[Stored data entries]
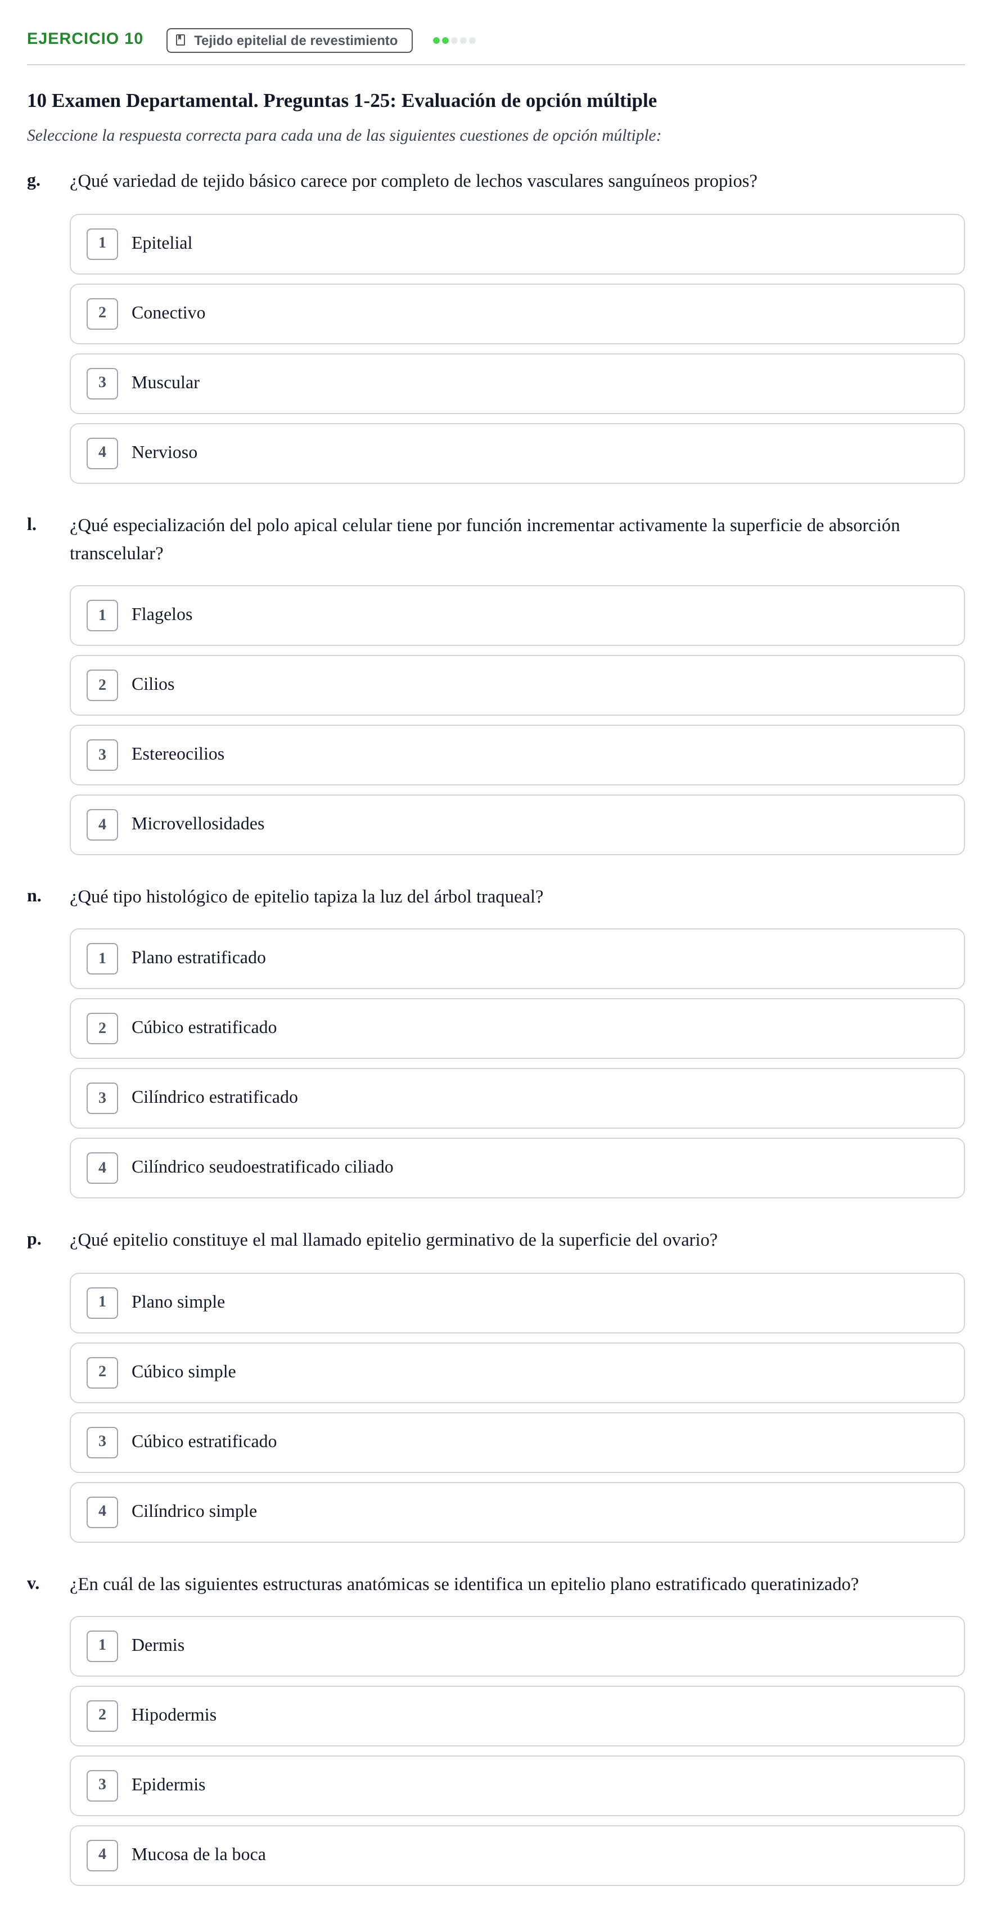Select the Nervioso answer option
This screenshot has width=992, height=1922.
517,453
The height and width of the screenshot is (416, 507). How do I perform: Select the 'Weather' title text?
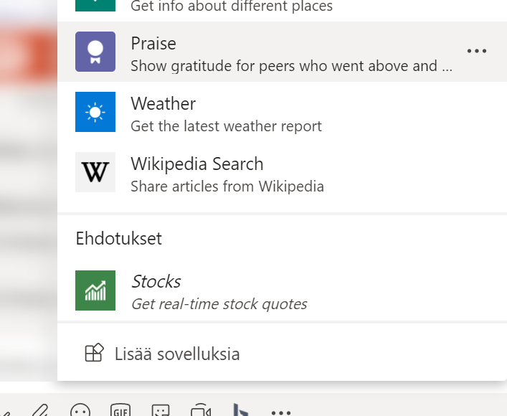163,104
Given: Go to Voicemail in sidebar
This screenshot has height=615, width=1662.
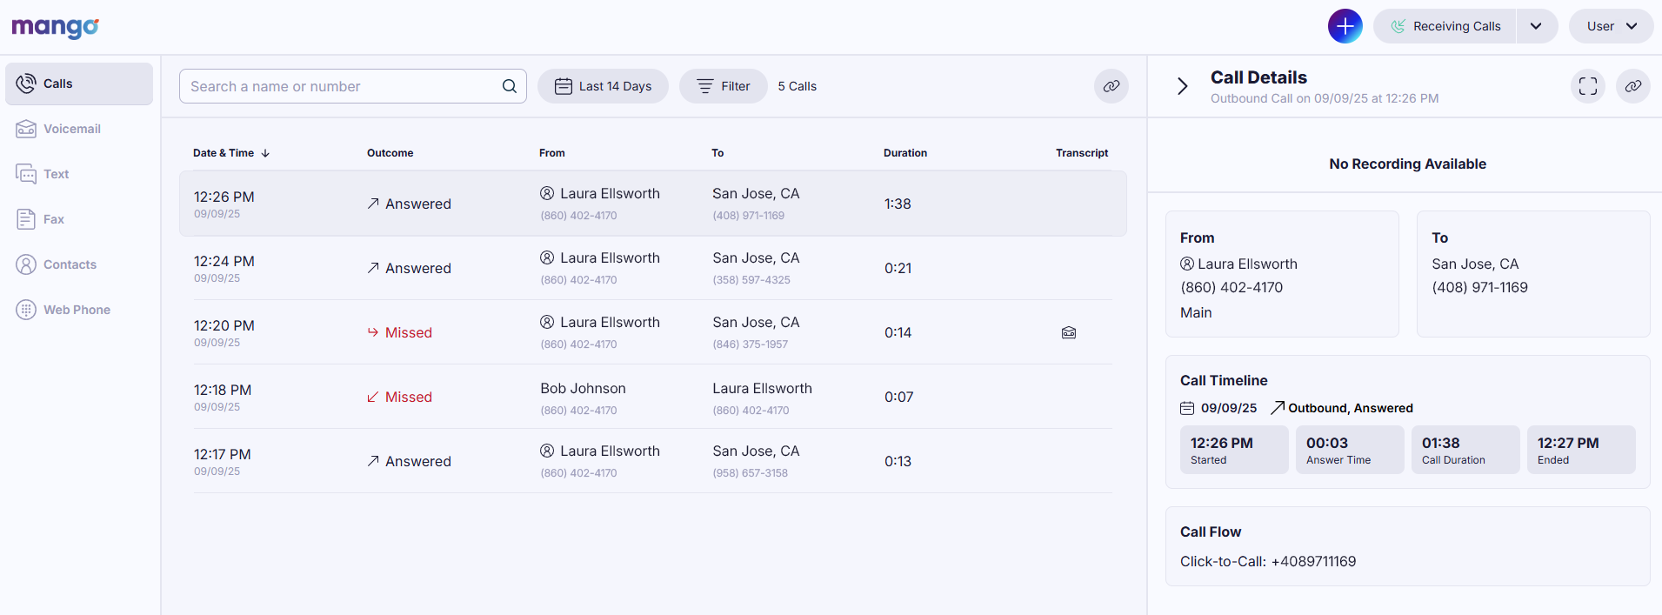Looking at the screenshot, I should click(x=71, y=129).
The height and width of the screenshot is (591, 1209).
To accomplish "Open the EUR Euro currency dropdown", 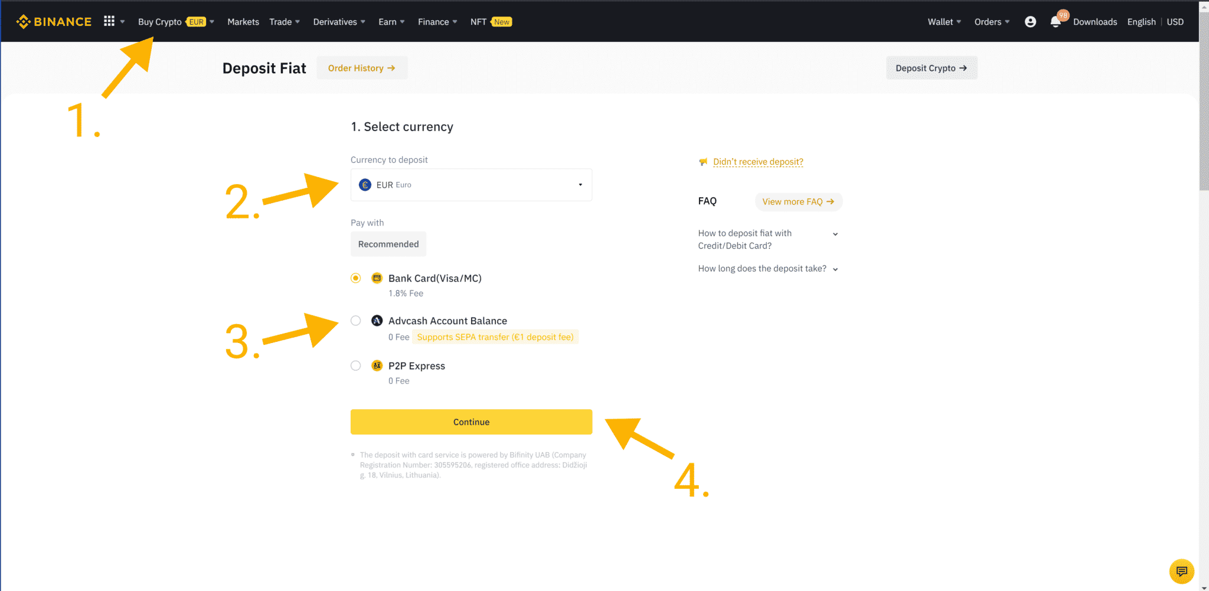I will [471, 185].
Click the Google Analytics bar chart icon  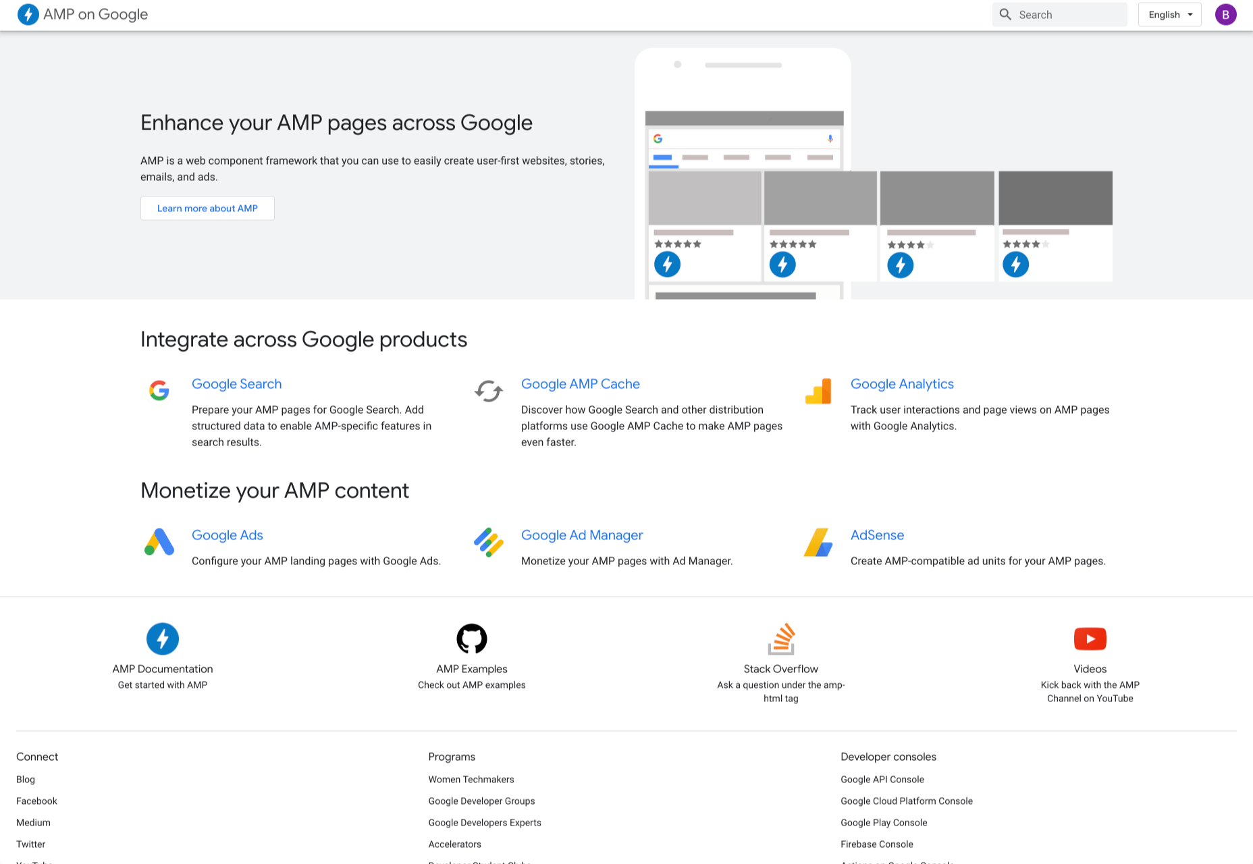point(818,391)
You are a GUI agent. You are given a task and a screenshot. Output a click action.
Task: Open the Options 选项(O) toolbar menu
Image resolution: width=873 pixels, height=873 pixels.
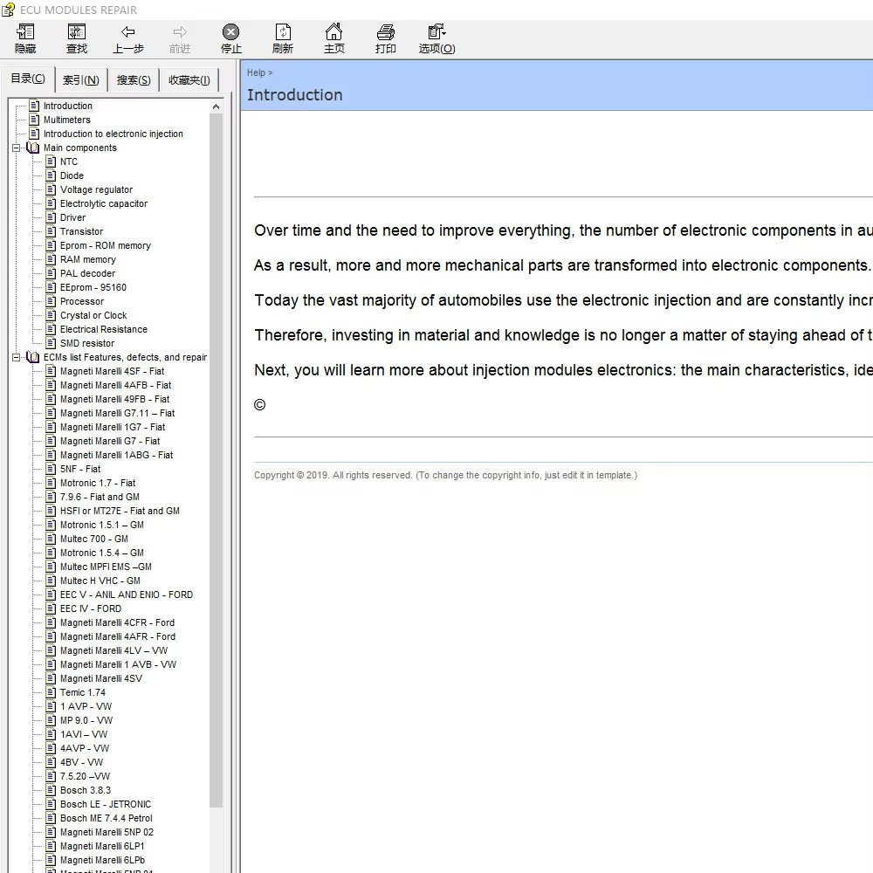[x=437, y=38]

• What you have to do:
Retype, exactly as written, each line from the one containing "You are a GUI" through the end of the data above, and leave out every picture.

• Solution to this exercise:
You are a GUI agent. You are given a task and a screenshot. Output a click action.
Task: Open the Options 选项(O) toolbar menu
Image resolution: width=873 pixels, height=873 pixels.
[x=437, y=38]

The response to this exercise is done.